さらに数分が経過した頃、「あっ!!」と声をあげて、一人の女の子が手を挙げました。そして、「2から6の目盛りまで線を引けば、6-2=4で4cmの直線が引けます。」と、満点の発表をしてくれたのです。クラスのみんなからは「おー!!」「あー、そっか!」と驚きの声があがりました。しかし、実はこの時、私も内心驚いていました。なぜなら、この発表をしてくれた女の子は、やや算数を苦手としていて、プリントを解き終えるまでにいつもクラスで一番時間が掛かり、普段は自ら進んで意見を発表する機会の少ない子だったからです。その子が、誰も解けなかった問題の答えにクラスの誰よりも早く気付き、しかもそれをみんなに向かってきちんと分かりやすく説明できたことに驚いたと同時に、とてもうれしい気持ちになりました。

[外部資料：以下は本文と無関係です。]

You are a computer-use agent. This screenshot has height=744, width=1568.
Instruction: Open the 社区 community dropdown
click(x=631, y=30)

続いて、後半の国語は「声に出して読んでみよう!」という音読の授業でした。まずウォーミングアップとして短い文をみんなで音読した後、『これはのみのぴこ』(谷川俊太郎著)の音読に挑戦しました。これは、1ページ目より2ページ目、2ページ目より3ページ目・・・と、後ろにいくほど少しずつ長くなっていく構成になっているのですが、これをクラス全員で1ページずつリレー読みするというのが今回の課題で、それをクラスの記録としてタイム測定することにしました。もちろん、どれだけタイムを縮めようとして早く読んでも、姿勢を正して一音ずつはっきりと大きな声で、というルールは厳守しなければなりません。誰かと競争する訳ではないですが、結果がタイムという形ではっきり表れるので、みんなやる気満々です。

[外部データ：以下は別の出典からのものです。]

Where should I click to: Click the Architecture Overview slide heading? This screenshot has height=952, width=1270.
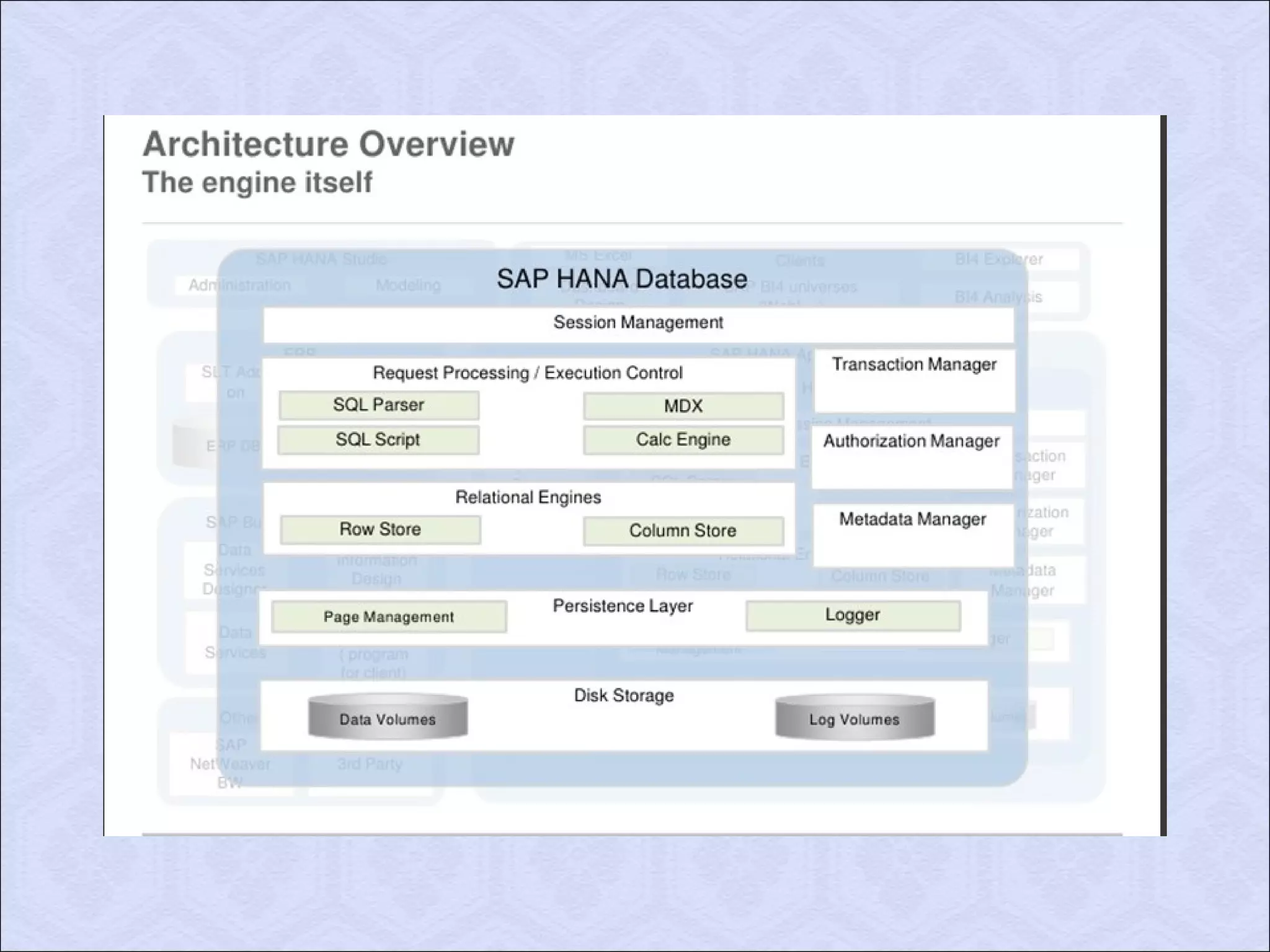point(329,144)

張り切ってリレー読みを何度か行いましたが、途中で読み間違えたり、焦って読み飛ばしてしまったりで、タイムはなかなか縮まりません。そうして授業の終了時刻が迫ってきたところで、最後は各自の立候補制で音読の順番を決め、タイムの更新に挑戦することにしました。すると、子ども達の希望は、文が短くてプレッシャーの少ない前半部分の順番に集中・・・。これを見て、心のうちで「これは、一番長い文を読むアンカー役は誰も立候補しないかな・・・」と思いながらも希望を聞いたところ、なんと算数で「ふしぎなものさし」の秘密に最初に気が付いた、あの女の子が自信に満ちた表情で「はい!!」と元気よく手を挙げたのです。そして、その最後のチャレンジで、見事に最高タイムを更新!みんなで「やったー!!」と喜び合いました。
今回、非常によく頑張った女の子は、普段はもの静かで、引っ込み思案なところもある子なのですが、最初の算数の中でしっかり発表できたことによって、きっと大きな達成感を得られたのだと思います。そして、それが本人の中で自信につながり、プレッシャーのかかるアンカーへの立候補という形で表れたのではないでしょうか。低学年の授業では、毎回のように大小様々なドラマが起こるので、教える側としては感動を覚えるような機会も多々あります(もちろんうまくいくことばかりではないですが・・・)。1つの成功で達成感を得ることができ、それによって自信を持つことできれば、色んなことに積極的に取り組むことができるようになるというのは大人も子どもも同じ。ですが、発達段階の低学年や未就学児の子どもさんにあっては、たった一つの経験が劇的な変化となって表れることもあるのです。自信をもつことの重要性を、改めて感じることのできた授業になりました。